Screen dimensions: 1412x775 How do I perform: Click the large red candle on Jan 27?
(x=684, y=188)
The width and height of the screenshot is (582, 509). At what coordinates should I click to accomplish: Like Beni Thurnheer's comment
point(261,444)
==
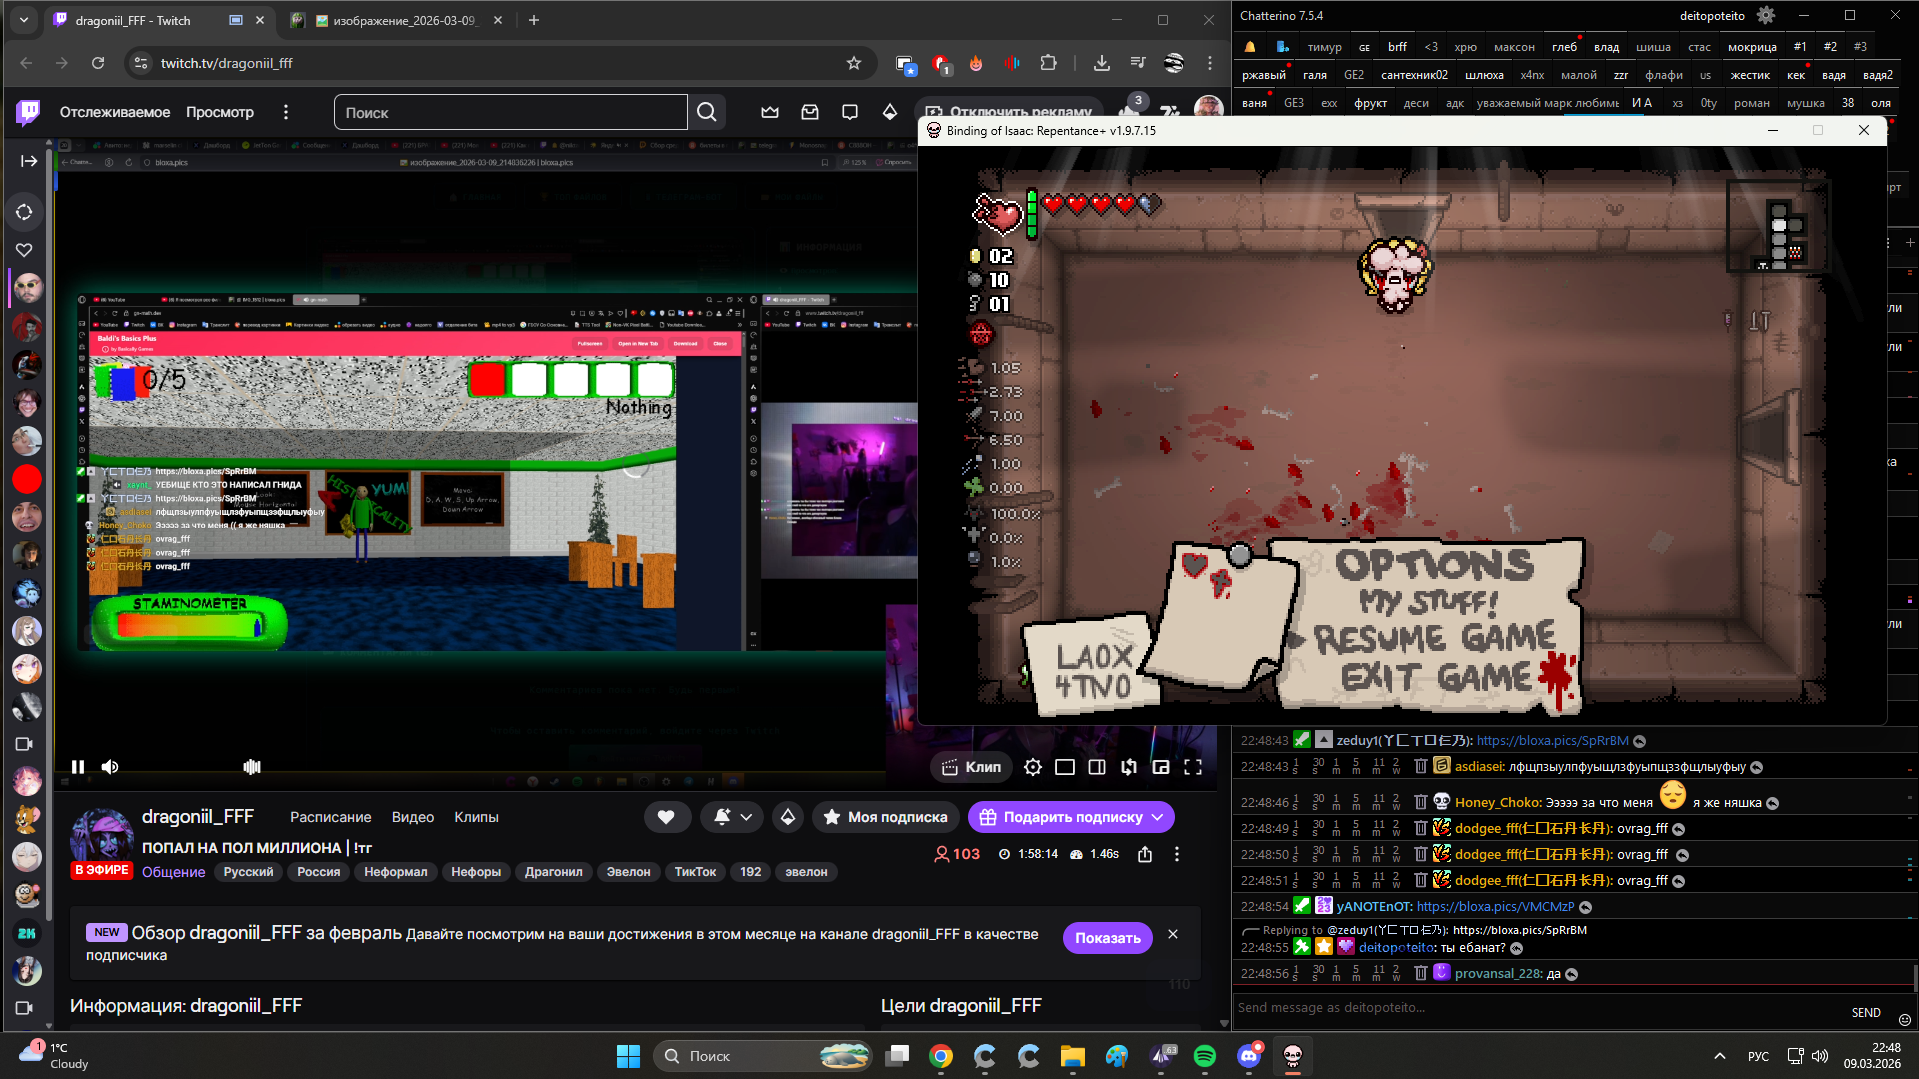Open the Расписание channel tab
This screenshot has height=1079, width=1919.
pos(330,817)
==
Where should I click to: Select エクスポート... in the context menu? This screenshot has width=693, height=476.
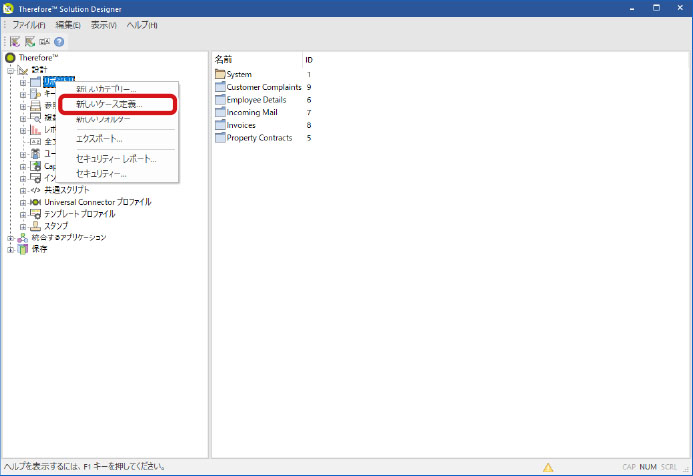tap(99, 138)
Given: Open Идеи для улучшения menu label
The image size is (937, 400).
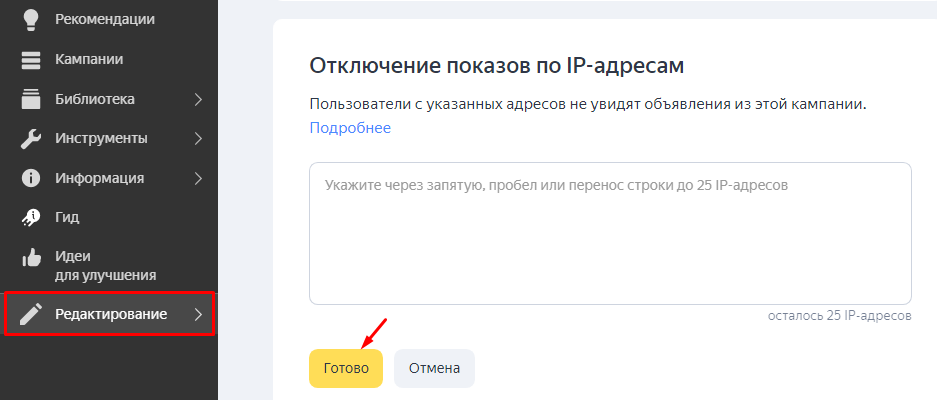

> **Exercise task**
Turn the part of the records that opens with the line containing "Open the Расписание channel tab" and closes with the line containing "pos(330,817)" into a numbered list, dropping any blank lines and leaving out the pictures.

> **Completed exercise**
1. Open the Расписание channel tab
2. This screenshot has height=1079, width=1919.
3. pos(330,817)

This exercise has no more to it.